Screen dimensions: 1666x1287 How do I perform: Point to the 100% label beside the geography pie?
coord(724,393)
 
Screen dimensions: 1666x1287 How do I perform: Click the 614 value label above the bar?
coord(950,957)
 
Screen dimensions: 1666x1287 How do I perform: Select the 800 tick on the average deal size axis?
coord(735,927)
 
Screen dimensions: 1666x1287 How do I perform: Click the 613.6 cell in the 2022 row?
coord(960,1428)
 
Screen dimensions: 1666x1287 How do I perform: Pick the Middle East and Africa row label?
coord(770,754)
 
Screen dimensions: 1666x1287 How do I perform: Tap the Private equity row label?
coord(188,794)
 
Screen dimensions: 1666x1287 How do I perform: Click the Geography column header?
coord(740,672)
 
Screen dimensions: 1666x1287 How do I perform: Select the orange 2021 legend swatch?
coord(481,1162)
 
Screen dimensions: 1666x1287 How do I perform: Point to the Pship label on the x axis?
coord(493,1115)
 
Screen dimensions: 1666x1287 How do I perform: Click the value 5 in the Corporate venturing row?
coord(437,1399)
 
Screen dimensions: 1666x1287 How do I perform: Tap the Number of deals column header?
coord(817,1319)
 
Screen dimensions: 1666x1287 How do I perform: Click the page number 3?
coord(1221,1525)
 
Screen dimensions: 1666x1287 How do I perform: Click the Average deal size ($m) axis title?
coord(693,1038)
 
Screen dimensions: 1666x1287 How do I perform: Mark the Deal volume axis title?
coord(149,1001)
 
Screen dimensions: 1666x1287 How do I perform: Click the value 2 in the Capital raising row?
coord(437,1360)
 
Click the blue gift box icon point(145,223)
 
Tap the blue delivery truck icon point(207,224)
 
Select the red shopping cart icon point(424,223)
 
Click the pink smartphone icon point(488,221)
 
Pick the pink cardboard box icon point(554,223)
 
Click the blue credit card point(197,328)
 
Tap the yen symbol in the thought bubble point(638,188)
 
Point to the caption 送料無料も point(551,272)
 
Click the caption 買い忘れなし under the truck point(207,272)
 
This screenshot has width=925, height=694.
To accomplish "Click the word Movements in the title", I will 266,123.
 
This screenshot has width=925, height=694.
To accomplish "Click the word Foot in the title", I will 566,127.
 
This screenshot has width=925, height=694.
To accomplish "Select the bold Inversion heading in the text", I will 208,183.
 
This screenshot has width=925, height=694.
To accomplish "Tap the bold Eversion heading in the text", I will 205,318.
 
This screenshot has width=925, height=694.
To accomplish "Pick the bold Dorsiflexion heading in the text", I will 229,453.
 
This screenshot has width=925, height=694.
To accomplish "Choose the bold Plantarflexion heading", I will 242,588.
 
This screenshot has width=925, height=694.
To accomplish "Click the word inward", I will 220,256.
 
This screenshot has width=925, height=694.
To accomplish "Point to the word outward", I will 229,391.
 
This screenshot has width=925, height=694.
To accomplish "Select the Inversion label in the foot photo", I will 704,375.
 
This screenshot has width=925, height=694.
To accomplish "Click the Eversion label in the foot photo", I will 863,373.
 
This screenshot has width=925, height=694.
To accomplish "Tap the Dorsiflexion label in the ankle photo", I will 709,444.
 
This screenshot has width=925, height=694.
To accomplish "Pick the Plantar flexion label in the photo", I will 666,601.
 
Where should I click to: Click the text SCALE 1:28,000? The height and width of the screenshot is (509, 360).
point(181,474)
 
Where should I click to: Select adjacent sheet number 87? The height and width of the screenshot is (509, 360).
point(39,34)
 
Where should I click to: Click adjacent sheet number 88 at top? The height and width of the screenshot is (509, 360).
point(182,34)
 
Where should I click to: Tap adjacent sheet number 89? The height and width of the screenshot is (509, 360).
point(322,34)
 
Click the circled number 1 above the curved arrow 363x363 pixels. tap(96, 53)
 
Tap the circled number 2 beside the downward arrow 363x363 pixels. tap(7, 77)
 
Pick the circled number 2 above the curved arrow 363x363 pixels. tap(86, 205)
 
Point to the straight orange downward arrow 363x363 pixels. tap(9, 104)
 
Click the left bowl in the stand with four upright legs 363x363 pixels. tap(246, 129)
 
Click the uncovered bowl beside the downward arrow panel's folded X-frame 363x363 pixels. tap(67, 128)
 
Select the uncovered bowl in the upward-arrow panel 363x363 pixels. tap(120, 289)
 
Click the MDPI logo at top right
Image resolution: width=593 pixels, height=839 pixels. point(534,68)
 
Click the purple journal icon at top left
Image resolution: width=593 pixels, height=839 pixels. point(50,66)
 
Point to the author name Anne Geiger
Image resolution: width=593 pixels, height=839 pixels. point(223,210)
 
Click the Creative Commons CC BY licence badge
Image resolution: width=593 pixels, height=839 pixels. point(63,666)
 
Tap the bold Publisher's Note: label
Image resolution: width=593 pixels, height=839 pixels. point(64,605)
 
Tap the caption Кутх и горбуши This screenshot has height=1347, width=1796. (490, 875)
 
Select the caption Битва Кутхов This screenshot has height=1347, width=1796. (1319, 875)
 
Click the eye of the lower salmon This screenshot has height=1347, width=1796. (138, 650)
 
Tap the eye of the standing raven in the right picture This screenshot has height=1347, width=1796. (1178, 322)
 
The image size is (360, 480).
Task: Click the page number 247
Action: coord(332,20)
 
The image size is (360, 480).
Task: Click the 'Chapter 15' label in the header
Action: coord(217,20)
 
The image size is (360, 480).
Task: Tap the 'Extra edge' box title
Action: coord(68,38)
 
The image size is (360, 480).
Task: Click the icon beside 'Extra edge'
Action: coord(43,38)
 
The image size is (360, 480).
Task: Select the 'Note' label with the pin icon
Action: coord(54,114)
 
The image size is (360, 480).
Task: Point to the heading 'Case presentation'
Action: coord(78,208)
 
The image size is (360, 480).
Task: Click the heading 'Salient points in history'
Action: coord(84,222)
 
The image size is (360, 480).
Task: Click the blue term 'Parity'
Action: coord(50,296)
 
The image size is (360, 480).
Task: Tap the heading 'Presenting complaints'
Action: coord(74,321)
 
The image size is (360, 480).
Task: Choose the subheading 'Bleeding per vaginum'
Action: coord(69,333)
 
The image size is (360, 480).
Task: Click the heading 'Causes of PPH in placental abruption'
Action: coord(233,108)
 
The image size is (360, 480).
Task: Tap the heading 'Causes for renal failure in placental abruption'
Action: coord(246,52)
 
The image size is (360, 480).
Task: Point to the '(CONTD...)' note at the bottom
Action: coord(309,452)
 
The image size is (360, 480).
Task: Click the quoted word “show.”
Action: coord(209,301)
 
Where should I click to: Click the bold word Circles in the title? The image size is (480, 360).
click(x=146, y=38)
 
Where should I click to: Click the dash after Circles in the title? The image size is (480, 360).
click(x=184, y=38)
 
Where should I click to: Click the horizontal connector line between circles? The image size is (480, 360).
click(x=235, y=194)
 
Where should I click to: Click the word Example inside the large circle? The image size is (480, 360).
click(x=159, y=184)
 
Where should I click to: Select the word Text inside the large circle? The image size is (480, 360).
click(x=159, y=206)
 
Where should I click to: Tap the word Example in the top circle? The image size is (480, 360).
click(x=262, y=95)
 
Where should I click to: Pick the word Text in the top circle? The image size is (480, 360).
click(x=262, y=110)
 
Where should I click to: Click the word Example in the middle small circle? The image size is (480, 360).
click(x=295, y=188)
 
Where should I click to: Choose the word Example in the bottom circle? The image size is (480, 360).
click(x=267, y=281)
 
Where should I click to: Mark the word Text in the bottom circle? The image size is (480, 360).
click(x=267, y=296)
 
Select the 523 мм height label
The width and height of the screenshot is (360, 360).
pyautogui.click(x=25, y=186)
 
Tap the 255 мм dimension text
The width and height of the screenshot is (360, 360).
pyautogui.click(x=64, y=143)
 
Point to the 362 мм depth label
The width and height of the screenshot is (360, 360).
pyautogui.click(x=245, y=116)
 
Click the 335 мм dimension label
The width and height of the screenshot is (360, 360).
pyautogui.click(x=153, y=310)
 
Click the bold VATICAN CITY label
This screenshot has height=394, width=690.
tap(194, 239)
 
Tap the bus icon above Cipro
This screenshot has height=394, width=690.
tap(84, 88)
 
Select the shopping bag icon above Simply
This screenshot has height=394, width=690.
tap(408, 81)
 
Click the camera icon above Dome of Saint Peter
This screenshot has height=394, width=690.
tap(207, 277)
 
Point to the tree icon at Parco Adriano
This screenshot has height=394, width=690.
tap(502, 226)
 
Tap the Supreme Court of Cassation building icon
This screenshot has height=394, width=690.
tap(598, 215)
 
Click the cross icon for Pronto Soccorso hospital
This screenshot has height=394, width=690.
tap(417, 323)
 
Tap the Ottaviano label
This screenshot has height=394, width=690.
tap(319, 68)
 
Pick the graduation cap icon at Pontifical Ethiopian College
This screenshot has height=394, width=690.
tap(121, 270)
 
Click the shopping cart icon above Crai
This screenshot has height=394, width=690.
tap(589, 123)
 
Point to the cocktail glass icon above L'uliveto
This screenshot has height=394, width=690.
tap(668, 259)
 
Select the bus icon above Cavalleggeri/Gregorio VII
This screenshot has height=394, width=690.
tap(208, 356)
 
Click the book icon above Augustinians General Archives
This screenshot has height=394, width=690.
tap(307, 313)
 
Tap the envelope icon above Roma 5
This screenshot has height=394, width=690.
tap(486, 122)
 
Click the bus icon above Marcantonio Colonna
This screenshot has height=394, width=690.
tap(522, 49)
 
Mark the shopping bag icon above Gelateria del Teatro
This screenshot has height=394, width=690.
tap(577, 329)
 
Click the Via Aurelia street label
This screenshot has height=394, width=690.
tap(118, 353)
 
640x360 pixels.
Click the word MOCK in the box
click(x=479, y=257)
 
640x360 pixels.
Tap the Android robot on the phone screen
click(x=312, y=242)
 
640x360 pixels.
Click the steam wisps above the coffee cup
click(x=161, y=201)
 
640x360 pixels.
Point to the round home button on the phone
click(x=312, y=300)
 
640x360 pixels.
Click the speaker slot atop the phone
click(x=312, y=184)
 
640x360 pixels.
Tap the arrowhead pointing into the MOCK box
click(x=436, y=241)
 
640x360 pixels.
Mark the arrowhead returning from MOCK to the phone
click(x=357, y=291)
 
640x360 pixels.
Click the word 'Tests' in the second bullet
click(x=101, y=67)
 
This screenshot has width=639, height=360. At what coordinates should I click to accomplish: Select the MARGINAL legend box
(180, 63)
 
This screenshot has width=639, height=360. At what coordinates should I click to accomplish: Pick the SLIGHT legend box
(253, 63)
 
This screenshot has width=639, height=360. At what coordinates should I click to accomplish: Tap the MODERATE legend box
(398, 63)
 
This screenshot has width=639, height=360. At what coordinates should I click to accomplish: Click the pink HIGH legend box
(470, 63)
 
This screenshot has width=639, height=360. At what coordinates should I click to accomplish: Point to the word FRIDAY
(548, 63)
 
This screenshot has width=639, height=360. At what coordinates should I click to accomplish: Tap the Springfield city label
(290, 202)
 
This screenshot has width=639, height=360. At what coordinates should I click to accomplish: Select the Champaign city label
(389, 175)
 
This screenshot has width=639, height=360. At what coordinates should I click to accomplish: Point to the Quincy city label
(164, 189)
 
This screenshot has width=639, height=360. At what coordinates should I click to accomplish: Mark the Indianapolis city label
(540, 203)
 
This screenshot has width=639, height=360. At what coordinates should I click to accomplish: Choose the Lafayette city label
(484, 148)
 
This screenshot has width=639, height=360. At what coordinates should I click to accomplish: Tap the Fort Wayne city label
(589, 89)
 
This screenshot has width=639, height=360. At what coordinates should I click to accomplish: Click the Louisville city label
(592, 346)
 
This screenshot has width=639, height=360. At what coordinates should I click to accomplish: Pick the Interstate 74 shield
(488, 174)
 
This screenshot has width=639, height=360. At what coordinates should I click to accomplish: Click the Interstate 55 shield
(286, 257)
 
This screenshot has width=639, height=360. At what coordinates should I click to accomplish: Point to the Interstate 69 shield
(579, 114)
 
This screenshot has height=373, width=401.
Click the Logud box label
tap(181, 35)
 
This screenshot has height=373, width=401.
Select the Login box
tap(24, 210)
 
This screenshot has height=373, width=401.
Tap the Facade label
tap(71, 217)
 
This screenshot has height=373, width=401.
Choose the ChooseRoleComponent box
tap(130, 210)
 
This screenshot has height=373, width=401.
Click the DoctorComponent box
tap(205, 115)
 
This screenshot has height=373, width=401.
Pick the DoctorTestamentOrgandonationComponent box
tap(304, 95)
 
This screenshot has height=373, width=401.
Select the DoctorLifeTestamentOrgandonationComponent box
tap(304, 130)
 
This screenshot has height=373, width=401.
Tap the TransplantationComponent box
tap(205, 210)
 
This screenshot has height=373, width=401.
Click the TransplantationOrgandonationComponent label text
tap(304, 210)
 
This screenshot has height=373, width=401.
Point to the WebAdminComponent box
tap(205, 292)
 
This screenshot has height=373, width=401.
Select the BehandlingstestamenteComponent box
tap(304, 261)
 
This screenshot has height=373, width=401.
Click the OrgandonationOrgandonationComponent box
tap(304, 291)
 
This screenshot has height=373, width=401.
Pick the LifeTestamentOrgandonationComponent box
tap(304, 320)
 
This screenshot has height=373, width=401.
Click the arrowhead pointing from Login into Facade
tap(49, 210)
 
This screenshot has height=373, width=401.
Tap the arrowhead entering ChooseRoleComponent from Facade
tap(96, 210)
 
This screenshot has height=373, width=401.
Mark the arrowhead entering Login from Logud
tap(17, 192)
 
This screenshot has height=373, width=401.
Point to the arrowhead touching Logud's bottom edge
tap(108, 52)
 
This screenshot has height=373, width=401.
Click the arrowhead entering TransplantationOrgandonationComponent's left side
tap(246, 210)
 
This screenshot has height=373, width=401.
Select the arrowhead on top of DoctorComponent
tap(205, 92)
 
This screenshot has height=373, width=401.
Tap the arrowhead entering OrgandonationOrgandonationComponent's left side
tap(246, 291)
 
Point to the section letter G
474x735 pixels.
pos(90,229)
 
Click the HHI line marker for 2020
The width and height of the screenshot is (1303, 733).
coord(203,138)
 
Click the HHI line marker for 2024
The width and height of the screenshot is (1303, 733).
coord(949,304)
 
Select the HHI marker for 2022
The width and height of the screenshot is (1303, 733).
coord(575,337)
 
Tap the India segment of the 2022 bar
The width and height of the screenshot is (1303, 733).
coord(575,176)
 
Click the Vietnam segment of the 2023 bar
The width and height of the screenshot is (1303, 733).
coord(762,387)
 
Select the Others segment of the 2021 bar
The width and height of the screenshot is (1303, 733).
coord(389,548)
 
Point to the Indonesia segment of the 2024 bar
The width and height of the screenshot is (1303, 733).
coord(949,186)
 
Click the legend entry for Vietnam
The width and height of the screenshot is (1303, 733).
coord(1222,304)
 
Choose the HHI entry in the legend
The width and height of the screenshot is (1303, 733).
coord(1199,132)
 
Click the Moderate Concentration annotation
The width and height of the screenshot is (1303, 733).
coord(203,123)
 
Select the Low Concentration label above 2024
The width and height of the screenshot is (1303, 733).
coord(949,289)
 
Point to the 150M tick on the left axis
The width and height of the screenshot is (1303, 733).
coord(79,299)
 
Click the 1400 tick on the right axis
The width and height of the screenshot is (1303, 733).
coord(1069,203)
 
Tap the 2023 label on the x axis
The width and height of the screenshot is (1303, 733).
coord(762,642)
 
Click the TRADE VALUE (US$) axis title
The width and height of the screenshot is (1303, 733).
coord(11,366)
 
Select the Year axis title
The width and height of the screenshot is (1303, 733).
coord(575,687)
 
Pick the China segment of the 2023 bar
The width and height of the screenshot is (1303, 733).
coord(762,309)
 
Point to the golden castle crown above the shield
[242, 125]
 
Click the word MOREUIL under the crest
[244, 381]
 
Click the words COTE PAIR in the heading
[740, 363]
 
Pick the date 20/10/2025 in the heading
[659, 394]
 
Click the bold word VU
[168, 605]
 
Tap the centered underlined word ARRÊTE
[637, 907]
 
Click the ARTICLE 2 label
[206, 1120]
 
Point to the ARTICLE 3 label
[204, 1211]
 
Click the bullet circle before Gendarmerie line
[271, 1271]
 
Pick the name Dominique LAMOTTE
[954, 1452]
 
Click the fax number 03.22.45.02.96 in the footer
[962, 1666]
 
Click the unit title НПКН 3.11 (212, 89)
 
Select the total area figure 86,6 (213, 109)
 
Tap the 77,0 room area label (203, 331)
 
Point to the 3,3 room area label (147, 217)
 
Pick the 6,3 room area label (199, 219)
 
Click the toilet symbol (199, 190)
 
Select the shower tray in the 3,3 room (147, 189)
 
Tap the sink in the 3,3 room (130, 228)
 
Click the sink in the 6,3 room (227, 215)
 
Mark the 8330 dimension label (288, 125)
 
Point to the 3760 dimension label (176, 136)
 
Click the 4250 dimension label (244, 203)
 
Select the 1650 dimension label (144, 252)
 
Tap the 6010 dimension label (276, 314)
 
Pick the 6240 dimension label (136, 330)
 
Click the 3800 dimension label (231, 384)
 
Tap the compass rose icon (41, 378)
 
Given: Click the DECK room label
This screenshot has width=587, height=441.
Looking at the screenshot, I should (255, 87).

------------------------------

**EXERCISE INSTRUCTIONS:** Copy out the records above word for word, from the line containing "Tap the 6010 dimension label (276, 314)" through the line containing "Tap the compass rose icon (41, 378)", including both of those lines.

**SOLUTION TO THE EXERCISE:**
Tap the 6010 dimension label (276, 314)
 
Pick the 6240 dimension label (136, 330)
 
Click the 3800 dimension label (231, 384)
 
Tap the compass rose icon (41, 378)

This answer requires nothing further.